Who better to address this gap than the institutions responsible for training the next generation of physicians?
To do so, medical schools must find ways to encourage today’s doctors-in-training to set up shop in the nation’s most under-served areas.
Roughly 20 percent of Americans live outside of cities. But only about 10 percent of physicians practice in these areas.
In Texas, a mere 2.5 percent of state physicians reside in a rural county.
The lack of primary care physicians is particularly troubling. Roughly half of Texas’s counties lack sufficient access to primary care.
The story is the same elsewhere.
Only 37 percent of North Dakota’s primary-care needs are currently being met, while Missouri has only enough physicians to meet 30 percent of its primary-care demand.
California’s mostly urban San Francisco Bay Area has 86 primary care doctors for every 100,000 residents; the mainly rural San Joaquin Valley has only 48.
Fortunately, a few efforts to encourage physicians to practice in rural communities have shown promise.
For example, Texas’ Physician Education Loan Repayment Program offers doctors up to $160,000 in return for practicing for at least four years in an area suffering a physician shortage.
The program puts particular emphasis on recruiting primary-care doctors.
The National Health Service Corps is a federal initiative that awards scholarships and loan repayments to doctors willing to practice for two years or more in an under-served area.
Physicians who participate in this loan-repayment program are over twice as likely to practice in a rural community as doctors who don’t, according to a recent study.
As encouraging as such initiatives may be, the rural physician shortage requires a more comprehensive approach — one that starts with medical schools.
Schools should give priority to applicants who intend to practice in disadvantaged and rural communities once they graduate.
Some institutions are already leading the way.
For example, the “Scholars in Rural Health” program at the University of Kansas Medical School recruits undergraduates from rural areas early in their college careers.
Students who are willing to complete an MD and practice in rural Kansas are eligible for admission as early as their sophomore year of college.
Some are able to earn full scholarships that cover tuition, room and board.
Medical schools can also encourage students to seek residencies in rural areas.
Indeed, in more than 80 percent of cases, doctors go on to practice within 50 miles of where they complete their residency.

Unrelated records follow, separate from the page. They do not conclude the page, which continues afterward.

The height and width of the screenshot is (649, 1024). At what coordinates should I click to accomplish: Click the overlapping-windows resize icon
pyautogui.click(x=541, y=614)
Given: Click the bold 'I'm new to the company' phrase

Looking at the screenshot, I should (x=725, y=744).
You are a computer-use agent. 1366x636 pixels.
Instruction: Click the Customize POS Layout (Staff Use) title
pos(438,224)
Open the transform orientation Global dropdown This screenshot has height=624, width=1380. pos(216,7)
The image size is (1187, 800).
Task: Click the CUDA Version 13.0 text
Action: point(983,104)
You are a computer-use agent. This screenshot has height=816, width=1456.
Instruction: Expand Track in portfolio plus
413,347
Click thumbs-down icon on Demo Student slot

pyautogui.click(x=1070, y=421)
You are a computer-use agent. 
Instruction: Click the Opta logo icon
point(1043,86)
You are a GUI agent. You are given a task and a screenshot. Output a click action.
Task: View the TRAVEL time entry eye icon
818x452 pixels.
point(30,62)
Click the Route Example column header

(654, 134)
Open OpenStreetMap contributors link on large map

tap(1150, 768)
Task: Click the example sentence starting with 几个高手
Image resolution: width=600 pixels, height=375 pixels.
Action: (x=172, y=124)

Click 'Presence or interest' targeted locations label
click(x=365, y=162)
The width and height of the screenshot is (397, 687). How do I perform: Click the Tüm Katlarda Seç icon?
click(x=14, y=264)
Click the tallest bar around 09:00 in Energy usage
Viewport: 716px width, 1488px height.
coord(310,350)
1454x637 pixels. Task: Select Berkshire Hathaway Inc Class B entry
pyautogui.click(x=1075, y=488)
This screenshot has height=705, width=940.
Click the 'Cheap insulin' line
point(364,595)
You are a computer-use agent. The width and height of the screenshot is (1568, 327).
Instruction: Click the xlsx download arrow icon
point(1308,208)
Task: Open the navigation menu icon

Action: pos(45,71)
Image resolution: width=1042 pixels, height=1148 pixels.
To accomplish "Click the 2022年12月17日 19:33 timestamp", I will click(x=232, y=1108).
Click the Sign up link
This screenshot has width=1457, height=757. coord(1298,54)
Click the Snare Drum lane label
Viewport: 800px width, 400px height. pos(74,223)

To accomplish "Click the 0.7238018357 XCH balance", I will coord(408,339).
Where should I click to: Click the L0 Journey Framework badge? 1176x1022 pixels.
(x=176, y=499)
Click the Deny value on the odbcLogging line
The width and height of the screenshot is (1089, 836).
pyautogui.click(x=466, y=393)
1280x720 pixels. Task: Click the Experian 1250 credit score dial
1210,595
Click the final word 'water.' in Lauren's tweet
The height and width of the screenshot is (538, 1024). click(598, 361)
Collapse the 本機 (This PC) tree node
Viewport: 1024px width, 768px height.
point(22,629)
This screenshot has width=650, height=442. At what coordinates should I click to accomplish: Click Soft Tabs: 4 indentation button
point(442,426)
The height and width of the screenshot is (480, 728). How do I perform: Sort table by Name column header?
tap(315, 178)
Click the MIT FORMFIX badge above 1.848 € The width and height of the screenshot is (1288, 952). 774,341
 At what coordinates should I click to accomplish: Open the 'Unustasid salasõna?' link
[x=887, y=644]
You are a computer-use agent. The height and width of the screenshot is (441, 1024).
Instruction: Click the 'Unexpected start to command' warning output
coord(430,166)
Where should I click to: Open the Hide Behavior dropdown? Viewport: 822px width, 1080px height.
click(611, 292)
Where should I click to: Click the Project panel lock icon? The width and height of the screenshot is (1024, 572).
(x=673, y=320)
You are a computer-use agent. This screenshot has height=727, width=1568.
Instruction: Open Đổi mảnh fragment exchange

By partnering with rural and inner-city hospitals on residencies and other training programs, medical schools can help ensure that more of their students choose to practice in disadvantaged areas.
The school I lead, St. George’s University, is putting this theory into practice.
Our CityDoctors program, for example, offers full and partial-tuition scholarships to students who go on to practice primary care at public hospitals in some of New York City’s most disadvantaged communities.
Texas’ doctor shortage is representative of a nationwide crisis.
As the training grounds for the tomorrow’s physicians, med schools are best-equipped to alleviate this crisis.
They must make doing so a priority.
G. Richard Olds MD is president of St. George’s University in Grenada.